Church Bandit
How does one stead nearly 1 million dollars from a church? Supposedly Karen Raborn did just that at St. Mary Magdalen Catholic Church in Altamonte Springs. Was there any kind of supervision going on? If Raborn stole money through her, whoever the church pastors were at the time were grossly negligent in their duties. It wouldn't be the first such instance here in Florida. The diocese of Palm Beach County had its own scandal last year.
Disclosure- My wife works for the Diocese of Palm Beach
Linked to- High Desert Wanderer, Populist, Pursuing Holiness, Right Wing Nation,
Longtime church employee Karen Raborn was charged Wednesday with stealing more than $320,000 in recent years from her Catholic parish, St. Mary Magdalen in Altamonte Springs.

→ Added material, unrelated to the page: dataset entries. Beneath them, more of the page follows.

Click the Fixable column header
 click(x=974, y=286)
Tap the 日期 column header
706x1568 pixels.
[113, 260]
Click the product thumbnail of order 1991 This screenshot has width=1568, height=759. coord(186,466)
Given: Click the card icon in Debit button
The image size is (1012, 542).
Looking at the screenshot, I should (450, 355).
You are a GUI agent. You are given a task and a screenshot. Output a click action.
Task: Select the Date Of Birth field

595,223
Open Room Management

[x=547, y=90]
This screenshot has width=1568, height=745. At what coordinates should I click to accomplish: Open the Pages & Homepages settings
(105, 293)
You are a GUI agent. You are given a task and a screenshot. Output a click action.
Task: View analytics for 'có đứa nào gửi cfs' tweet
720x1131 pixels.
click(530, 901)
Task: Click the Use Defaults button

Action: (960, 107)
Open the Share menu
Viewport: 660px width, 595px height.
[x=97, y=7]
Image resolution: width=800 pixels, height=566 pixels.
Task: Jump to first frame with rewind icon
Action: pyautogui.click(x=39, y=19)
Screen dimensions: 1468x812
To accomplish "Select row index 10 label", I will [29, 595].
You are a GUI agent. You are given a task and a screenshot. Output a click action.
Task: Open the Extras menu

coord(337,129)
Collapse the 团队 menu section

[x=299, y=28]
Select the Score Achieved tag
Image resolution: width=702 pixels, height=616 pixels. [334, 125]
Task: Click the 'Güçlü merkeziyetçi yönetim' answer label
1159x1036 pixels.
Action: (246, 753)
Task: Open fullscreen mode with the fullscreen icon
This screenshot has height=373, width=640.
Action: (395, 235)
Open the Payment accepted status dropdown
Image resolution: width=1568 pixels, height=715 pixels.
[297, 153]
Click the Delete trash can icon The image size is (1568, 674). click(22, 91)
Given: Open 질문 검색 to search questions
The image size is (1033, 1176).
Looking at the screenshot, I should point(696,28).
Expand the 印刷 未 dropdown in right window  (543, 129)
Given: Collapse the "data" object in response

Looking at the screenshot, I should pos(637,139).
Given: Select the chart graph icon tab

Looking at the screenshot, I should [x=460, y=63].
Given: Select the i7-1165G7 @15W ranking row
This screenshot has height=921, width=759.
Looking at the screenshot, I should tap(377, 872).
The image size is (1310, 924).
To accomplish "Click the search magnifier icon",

But investigators suspect that's only one-third the amount she stole, part of it from the weekly collection plate.
In paperwork forwarded to the Seminole County State Attorney's Office, Altamonte Springs police alleged that "approximately $929,000" had disappeared from the church on Maitland Avenue.
Assistant State Attorney Beth Rutberg said the state had stopped counting at $320,000 because of the expense of obtaining old bank records.
Raborn, 50, who lives about a mile from the church, was charged with one count of organized fraud and one count of grand theft involving more than $100,000. If convicted, she faces up to 60 years in prison.
She was booked into the Seminole County Jail on Wednesday and was being held on $9,800 bail.
Police records indicate she grew desperate in July about being accused of theft.
She sought out a longtime friend and neighbor, an Altamonte Springs police officer, on July 15 and told him she had stolen $18,000 from the church's 2006 fall community festival.
She felt awful, she told the officer. Raborn also confessed to a priest at another church, according to a police report.
By then, the church had hired an outside expert and tried to total up its losses.
At Sunday services on July 22, the Rev. Charlie Mitchell read to the congregation a letter from Bishop Thomas Wenski of the Catholic Diocese of Orlando. It said the church had lost an estimated $675,000 to an embezzler.
The next day, Raborn tried to kill herself at a Winter Park cemetery, according to a police report. She was found unconscious, slumped over the wheel of her car, a beige Lincoln Town Car, and was taken to a hospital.
For weeks, church and diocese officials have declined to answer questions about Raborn and the missing money. The St. Mary Magdalen Sunday bulletin indicates that large sums of money are collected in its weekly offerings -- most recently, $43,194 on Oct. 13-14 and $35,867.91 on Oct. 20-21.
On Wednesday, diocese spokeswoman Carol Brinati would only say, via e-mail, that Raborn had worked at the church from 1995 to 2006.